- _Aim of the task_: Give back the records in full, with every line exactly as it was.

- _Input data_:
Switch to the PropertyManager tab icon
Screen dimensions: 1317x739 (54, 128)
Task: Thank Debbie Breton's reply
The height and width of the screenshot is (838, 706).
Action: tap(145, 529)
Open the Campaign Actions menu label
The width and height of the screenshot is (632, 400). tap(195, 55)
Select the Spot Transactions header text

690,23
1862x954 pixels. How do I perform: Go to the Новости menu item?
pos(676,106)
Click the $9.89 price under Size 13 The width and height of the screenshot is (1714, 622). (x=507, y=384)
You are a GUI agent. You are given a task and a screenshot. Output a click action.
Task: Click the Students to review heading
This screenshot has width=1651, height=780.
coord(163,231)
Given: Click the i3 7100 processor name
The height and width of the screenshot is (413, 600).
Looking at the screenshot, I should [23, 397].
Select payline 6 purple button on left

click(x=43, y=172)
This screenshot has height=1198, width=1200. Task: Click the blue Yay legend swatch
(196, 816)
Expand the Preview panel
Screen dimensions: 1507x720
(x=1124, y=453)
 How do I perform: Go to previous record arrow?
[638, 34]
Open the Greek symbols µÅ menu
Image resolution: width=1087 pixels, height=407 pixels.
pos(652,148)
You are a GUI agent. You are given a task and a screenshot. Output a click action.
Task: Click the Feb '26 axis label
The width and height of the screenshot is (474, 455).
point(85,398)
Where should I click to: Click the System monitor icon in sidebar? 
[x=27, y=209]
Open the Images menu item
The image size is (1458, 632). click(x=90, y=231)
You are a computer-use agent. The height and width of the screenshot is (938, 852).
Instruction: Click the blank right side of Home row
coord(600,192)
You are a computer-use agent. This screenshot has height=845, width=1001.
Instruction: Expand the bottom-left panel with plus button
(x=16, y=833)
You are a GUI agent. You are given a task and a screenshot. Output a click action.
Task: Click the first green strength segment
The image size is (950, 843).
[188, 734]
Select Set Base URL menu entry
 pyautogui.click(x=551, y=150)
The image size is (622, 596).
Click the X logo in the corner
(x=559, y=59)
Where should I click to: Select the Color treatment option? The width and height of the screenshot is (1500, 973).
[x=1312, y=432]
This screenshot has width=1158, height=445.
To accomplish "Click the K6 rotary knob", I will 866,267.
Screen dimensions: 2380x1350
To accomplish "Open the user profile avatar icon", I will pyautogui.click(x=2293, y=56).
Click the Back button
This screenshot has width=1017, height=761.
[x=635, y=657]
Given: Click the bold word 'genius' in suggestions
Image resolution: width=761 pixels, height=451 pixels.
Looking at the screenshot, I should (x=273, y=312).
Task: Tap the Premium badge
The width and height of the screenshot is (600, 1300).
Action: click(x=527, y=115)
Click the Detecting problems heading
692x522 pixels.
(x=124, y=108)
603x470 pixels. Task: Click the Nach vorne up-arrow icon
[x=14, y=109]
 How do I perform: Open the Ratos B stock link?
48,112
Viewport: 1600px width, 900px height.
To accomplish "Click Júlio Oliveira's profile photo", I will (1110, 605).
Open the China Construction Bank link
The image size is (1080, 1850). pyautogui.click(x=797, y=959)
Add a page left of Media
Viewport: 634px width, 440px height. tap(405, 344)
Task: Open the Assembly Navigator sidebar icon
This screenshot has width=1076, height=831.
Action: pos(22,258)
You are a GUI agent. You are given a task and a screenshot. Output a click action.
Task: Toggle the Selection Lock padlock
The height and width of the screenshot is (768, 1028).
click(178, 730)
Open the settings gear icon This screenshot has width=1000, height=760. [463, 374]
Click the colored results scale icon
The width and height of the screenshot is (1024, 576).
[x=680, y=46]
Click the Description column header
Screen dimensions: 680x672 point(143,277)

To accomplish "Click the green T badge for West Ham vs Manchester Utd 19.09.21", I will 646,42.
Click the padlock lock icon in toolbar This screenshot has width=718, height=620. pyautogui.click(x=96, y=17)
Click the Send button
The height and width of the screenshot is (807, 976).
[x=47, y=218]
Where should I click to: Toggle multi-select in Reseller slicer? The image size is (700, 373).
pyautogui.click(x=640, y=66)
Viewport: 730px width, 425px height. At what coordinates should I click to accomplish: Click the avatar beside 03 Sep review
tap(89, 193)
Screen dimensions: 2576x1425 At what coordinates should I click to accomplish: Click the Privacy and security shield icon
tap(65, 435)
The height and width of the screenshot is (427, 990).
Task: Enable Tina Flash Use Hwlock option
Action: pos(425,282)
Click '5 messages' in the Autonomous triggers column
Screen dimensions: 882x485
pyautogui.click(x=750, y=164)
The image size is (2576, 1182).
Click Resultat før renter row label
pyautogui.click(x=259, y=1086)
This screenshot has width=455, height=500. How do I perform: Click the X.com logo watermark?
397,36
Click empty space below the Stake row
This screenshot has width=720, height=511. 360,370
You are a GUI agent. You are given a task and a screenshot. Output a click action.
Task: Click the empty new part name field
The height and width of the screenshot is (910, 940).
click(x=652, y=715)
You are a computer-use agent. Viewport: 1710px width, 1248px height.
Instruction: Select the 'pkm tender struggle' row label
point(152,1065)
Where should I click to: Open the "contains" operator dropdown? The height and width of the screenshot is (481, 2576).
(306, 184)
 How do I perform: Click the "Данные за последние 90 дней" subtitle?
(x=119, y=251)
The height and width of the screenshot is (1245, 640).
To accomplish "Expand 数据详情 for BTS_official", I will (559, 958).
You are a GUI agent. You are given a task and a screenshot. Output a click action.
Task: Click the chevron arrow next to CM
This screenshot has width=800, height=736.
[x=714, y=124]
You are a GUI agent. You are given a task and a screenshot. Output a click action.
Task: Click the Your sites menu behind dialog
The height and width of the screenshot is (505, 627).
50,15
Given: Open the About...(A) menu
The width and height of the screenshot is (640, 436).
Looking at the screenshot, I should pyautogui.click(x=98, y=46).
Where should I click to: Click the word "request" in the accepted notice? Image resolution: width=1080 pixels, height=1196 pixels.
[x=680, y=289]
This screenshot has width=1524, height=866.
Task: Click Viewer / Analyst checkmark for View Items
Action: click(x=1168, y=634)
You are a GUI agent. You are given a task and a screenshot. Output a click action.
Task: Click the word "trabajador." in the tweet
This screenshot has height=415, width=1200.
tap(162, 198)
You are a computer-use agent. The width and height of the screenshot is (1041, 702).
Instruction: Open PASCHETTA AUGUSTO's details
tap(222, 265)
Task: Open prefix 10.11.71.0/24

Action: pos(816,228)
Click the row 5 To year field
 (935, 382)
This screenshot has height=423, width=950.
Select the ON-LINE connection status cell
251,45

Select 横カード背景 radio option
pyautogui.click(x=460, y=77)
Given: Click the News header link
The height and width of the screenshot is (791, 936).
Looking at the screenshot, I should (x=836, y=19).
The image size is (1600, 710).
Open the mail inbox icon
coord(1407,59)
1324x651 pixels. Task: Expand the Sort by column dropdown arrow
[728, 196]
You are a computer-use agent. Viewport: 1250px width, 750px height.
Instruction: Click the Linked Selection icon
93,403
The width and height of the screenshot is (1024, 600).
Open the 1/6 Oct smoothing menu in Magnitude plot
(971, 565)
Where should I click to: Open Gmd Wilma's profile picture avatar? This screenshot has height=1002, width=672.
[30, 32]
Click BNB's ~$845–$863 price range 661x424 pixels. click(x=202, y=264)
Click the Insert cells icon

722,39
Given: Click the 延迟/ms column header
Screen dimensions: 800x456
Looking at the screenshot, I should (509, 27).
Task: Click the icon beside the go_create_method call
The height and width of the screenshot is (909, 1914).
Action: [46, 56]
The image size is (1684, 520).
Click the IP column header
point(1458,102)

- _Written solution_:
Switch to the PropertyManager tab icon
Screen dimensions: 1317x739 (54, 128)
Task: Thank Debbie Breton's reply
The height and width of the screenshot is (838, 706).
Action: tap(145, 529)
Open the Campaign Actions menu label
The width and height of the screenshot is (632, 400). tap(195, 55)
Select the Spot Transactions header text

690,23
1862x954 pixels. How do I perform: Go to the Новости menu item?
pos(676,106)
Click the $9.89 price under Size 13 The width and height of the screenshot is (1714, 622). (x=507, y=384)
You are a GUI agent. You are given a task and a screenshot. Output a click action.
Task: Click the Students to review heading
This screenshot has width=1651, height=780.
coord(163,231)
Given: Click the i3 7100 processor name
The height and width of the screenshot is (413, 600).
Looking at the screenshot, I should [23, 397].
Select payline 6 purple button on left

click(x=43, y=172)
This screenshot has height=1198, width=1200. Task: Click the blue Yay legend swatch
(196, 816)
Expand the Preview panel
Screen dimensions: 1507x720
(x=1124, y=453)
 How do I perform: Go to previous record arrow?
[638, 34]
Open the Greek symbols µÅ menu
Image resolution: width=1087 pixels, height=407 pixels.
pos(652,148)
You are a GUI agent. You are given a task and a screenshot. Output a click action.
Task: Click the Feb '26 axis label
The width and height of the screenshot is (474, 455).
point(85,398)
Where should I click to: Click the System monitor icon in sidebar? 
[x=27, y=209]
Open the Images menu item
The image size is (1458, 632). click(x=90, y=231)
You are a computer-use agent. The height and width of the screenshot is (938, 852).
Instruction: Click the blank right side of Home row
coord(600,192)
You are a computer-use agent. This screenshot has height=845, width=1001.
Instruction: Expand the bottom-left panel with plus button
(x=16, y=833)
You are a GUI agent. You are given a task and a screenshot. Output a click action.
Task: Click the first green strength segment
The image size is (950, 843).
[188, 734]
Select Set Base URL menu entry
 pyautogui.click(x=551, y=150)
The image size is (622, 596).
Click the X logo in the corner
(x=559, y=59)
Where should I click to: Select the Color treatment option? The width and height of the screenshot is (1500, 973).
[x=1312, y=432]
This screenshot has width=1158, height=445.
To accomplish "Click the K6 rotary knob", I will 866,267.
Screen dimensions: 2380x1350
To accomplish "Open the user profile avatar icon", I will pyautogui.click(x=2293, y=56).
Click the Back button
This screenshot has width=1017, height=761.
[x=635, y=657]
Given: Click the bold word 'genius' in suggestions
Image resolution: width=761 pixels, height=451 pixels.
Looking at the screenshot, I should (x=273, y=312).
Task: Tap the Premium badge
The width and height of the screenshot is (600, 1300).
Action: click(x=527, y=115)
Click the Detecting problems heading
692x522 pixels.
(x=124, y=108)
603x470 pixels. Task: Click the Nach vorne up-arrow icon
[x=14, y=109]
 How do I perform: Open the Ratos B stock link?
48,112
Viewport: 1600px width, 900px height.
To accomplish "Click Júlio Oliveira's profile photo", I will (1110, 605).
Open the China Construction Bank link
The image size is (1080, 1850). pyautogui.click(x=797, y=959)
Add a page left of Media
Viewport: 634px width, 440px height. tap(405, 344)
Task: Open the Assembly Navigator sidebar icon
This screenshot has width=1076, height=831.
Action: pos(22,258)
You are a GUI agent. You are given a task and a screenshot. Output a click action.
Task: Toggle the Selection Lock padlock
The height and width of the screenshot is (768, 1028).
click(178, 730)
Open the settings gear icon This screenshot has width=1000, height=760. [463, 374]
Click the colored results scale icon
The width and height of the screenshot is (1024, 576).
[x=680, y=46]
Click the Description column header
Screen dimensions: 680x672 point(143,277)

To accomplish "Click the green T badge for West Ham vs Manchester Utd 19.09.21", I will 646,42.
Click the padlock lock icon in toolbar This screenshot has width=718, height=620. pyautogui.click(x=96, y=17)
Click the Send button
The height and width of the screenshot is (807, 976).
[x=47, y=218]
Where should I click to: Toggle multi-select in Reseller slicer? The image size is (700, 373).
pyautogui.click(x=640, y=66)
Viewport: 730px width, 425px height. At what coordinates should I click to accomplish: Click the avatar beside 03 Sep review
tap(89, 193)
Screen dimensions: 2576x1425 At what coordinates should I click to accomplish: Click the Privacy and security shield icon
tap(65, 435)
The height and width of the screenshot is (427, 990).
Task: Enable Tina Flash Use Hwlock option
Action: pos(425,282)
Click '5 messages' in the Autonomous triggers column
Screen dimensions: 882x485
pyautogui.click(x=750, y=164)
The image size is (2576, 1182).
Click Resultat før renter row label
pyautogui.click(x=259, y=1086)
This screenshot has width=455, height=500. How do I perform: Click the X.com logo watermark?
397,36
Click empty space below the Stake row
This screenshot has width=720, height=511. 360,370
You are a GUI agent. You are given a task and a screenshot. Output a click action.
Task: Click the empty new part name field
The height and width of the screenshot is (910, 940).
click(x=652, y=715)
You are a computer-use agent. Viewport: 1710px width, 1248px height.
Instruction: Select the 'pkm tender struggle' row label
point(152,1065)
Where should I click to: Open the "contains" operator dropdown? The height and width of the screenshot is (481, 2576).
(306, 184)
 How do I perform: Click the "Данные за последние 90 дней" subtitle?
(x=119, y=251)
The height and width of the screenshot is (1245, 640).
To accomplish "Expand 数据详情 for BTS_official", I will (559, 958).
You are a GUI agent. You are given a task and a screenshot. Output a click action.
Task: Click the chevron arrow next to CM
This screenshot has width=800, height=736.
[x=714, y=124]
You are a GUI agent. You are given a task and a screenshot. Output a click action.
Task: Click the Your sites menu behind dialog
The height and width of the screenshot is (505, 627).
50,15
Given: Open the About...(A) menu
The width and height of the screenshot is (640, 436).
Looking at the screenshot, I should pyautogui.click(x=98, y=46).
Where should I click to: Click the word "request" in the accepted notice? Image resolution: width=1080 pixels, height=1196 pixels.
[x=680, y=289]
This screenshot has width=1524, height=866.
Task: Click Viewer / Analyst checkmark for View Items
Action: click(x=1168, y=634)
You are a GUI agent. You are given a task and a screenshot. Output a click action.
Task: Click the word "trabajador." in the tweet
This screenshot has height=415, width=1200.
tap(162, 198)
You are a computer-use agent. The width and height of the screenshot is (1041, 702).
Instruction: Open PASCHETTA AUGUSTO's details
tap(222, 265)
Task: Open prefix 10.11.71.0/24

Action: pos(816,228)
Click the row 5 To year field
 (935, 382)
This screenshot has height=423, width=950.
Select the ON-LINE connection status cell
251,45

Select 横カード背景 radio option
pyautogui.click(x=460, y=77)
Given: Click the News header link
The height and width of the screenshot is (791, 936).
Looking at the screenshot, I should (x=836, y=19).
The image size is (1600, 710).
Open the mail inbox icon
coord(1407,59)
1324x651 pixels. Task: Expand the Sort by column dropdown arrow
[728, 196]
You are a computer-use agent. Viewport: 1250px width, 750px height.
Instruction: Click the Linked Selection icon
93,403
The width and height of the screenshot is (1024, 600).
Open the 1/6 Oct smoothing menu in Magnitude plot
(971, 565)
Where should I click to: Open Gmd Wilma's profile picture avatar? This screenshot has height=1002, width=672.
[30, 32]
Click BNB's ~$845–$863 price range 661x424 pixels. click(x=202, y=264)
Click the Insert cells icon

722,39
Given: Click the 延迟/ms column header
Screen dimensions: 800x456
Looking at the screenshot, I should (509, 27).
Task: Click the icon beside the go_create_method call
The height and width of the screenshot is (909, 1914).
Action: [46, 56]
The image size is (1684, 520).
Click the IP column header
point(1458,102)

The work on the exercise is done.